Cette expression, communément admise, renvoie à « des personnalités qui servent des desseins divergents de leurs représentations authentiques, et se trouvent, bien que peut-être de bonne foi, utilisés, instrumentalisés ou manipulés ». Il est, donc, clair que la scène politique nationale a réinfanté le vieux paradigme de la quintessence de la stupidité.
Stupidité récurrente du fait qu’au lendemain de la révolution, Moncef Marzouki, droit-de-l’hommiste non accompli, ouvrait une autoroute pour le pouvoir autocratique d’Ennahdha.
Double stupidité aussi, quand Iyadh Ben Achour faisait filtrer les objectifs de la révolution (à la Constituante) à travers le tatamis nahdhaoui.

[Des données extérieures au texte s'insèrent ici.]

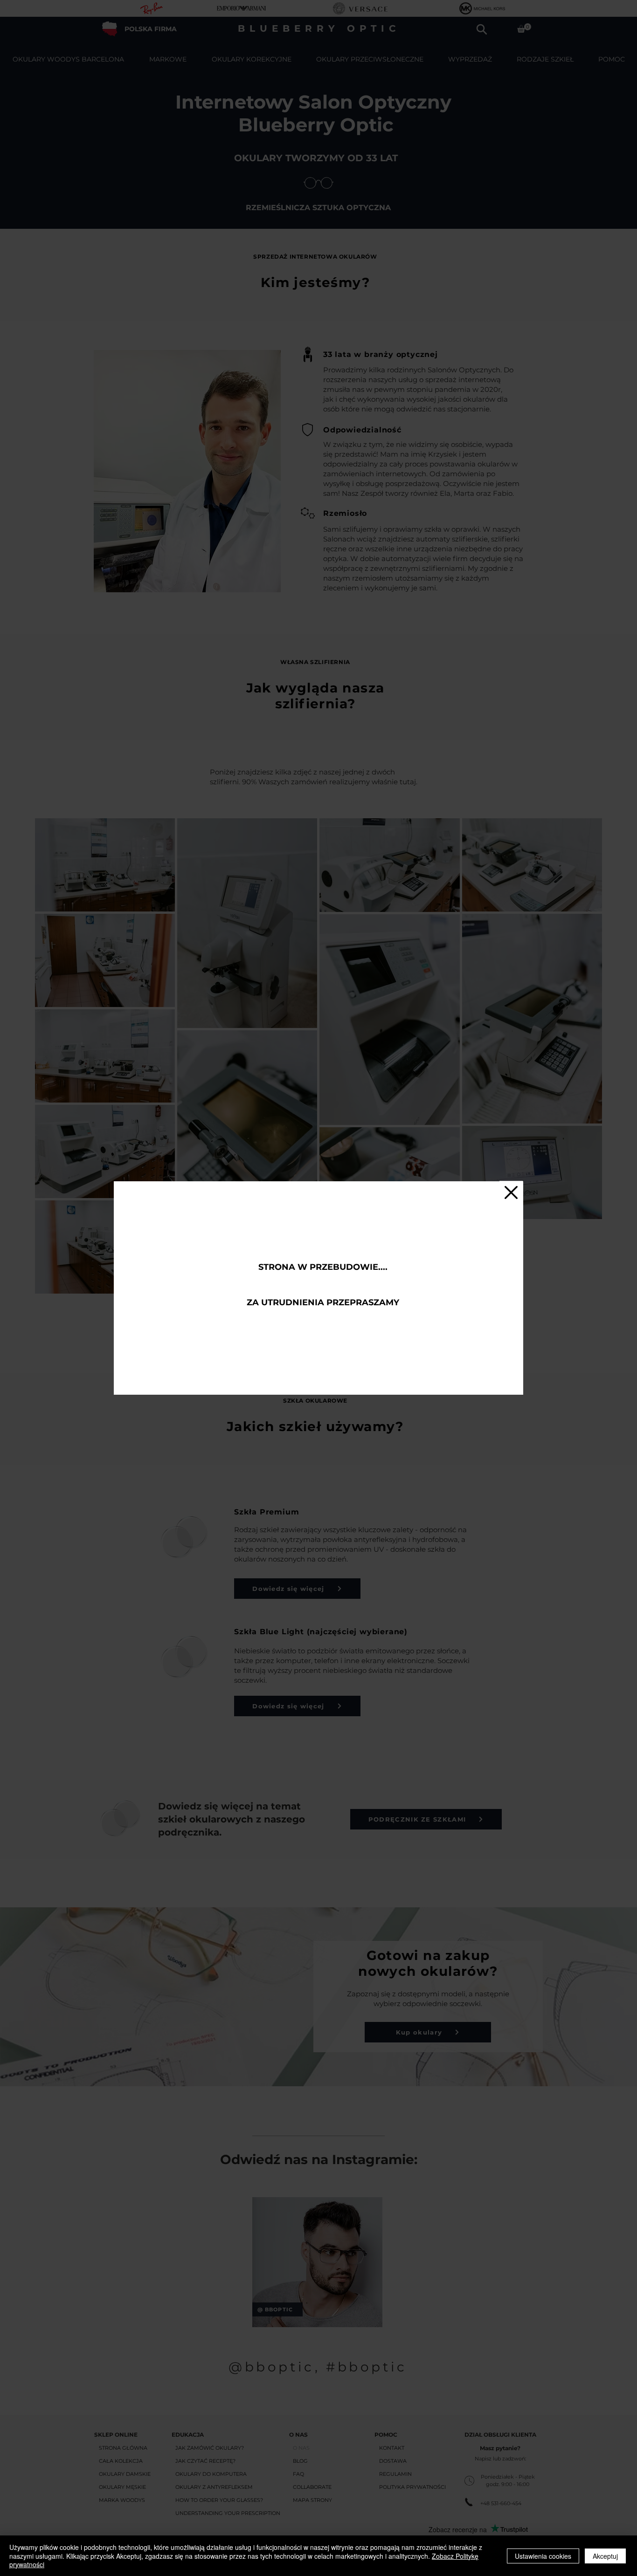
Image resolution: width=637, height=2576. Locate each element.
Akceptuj (605, 2556)
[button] (511, 1192)
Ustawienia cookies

Plus tard, tous les partis cocotte-cocotte-minute (à commencer par Nida Tounès jusqu’à Tahya Tounès) pourtant fondés sur la classique charte de de la démocratie, ont reproduit les éternels « idiots utiles », se déjugeant, se désavouant lorsqu’ils décidaient aveuglément d’arrimer leurs barques au navire nahdhaoui, par ailleurs très habile à surfer sur les vagues et à s’approprier ce « factice jeu démocratique ». Au point que, maintenant, plus d’une année après le cataclysme du 25 juillet, Ennahdha s’aliène presque tous les courants (le Front du salut national en premier) autour de sa vision propre de la démocratie. C’est-à-dire qu’il s’aliène ses ennemis chroniques.
La Gauche, elle, traditionnel terroir des « idiots utiles » (en Occident, manipulés par le régime soviétique et, chez nous, dès temps de Ben Ali, pilier de la connexion gaucho-intégriste), eh bien, cette Gauche se disperse aujourd’hui. On espérait voir se muer au sein d’elle une troisième voie à la Berlinguer, rien n’y fit. C’est que la cassure, consommée depuis longtemps à cause d’une banale question de leadership et de représentativité au parlement, génère un marchandage idéologique à quatre sous ; qui, pour plaire à Saied ; qui, pour l’affronter.
Si l’on demandait à Néjib Chebbi, ce grand militant pour la démocratie dès temps de l’ancienne dictature, de se définir aujourd’hui sur l’échiquier politique, à quelle enseigne se rangerait-il ? Déterminisme, exercice d’une politique vieux- jeu et schizophrène : voilà la réponse ! Parce que lui aussi fait acte de parjure. Il est manipulé, tout autant que Jawher Ben M’barek (l’homme qui s’inclinait tout en dévotion devant la razzia électorale de Saied) par ce grand marionnettiste qu’est le parti islamiste.
C’est ainsi que s’ouvre, haute béance, une nouvelle ère qui fait que Saied, fort de ses convictions populistes, referme la parenthèse de la démocratie transitionnelle. Il s’accomplit dans l’adversité, tandis que ses adversaires ne font que lui dérouler le tapis rouge.
Nous sommes finalement dans un régime fantasmé. Et des deux côtés.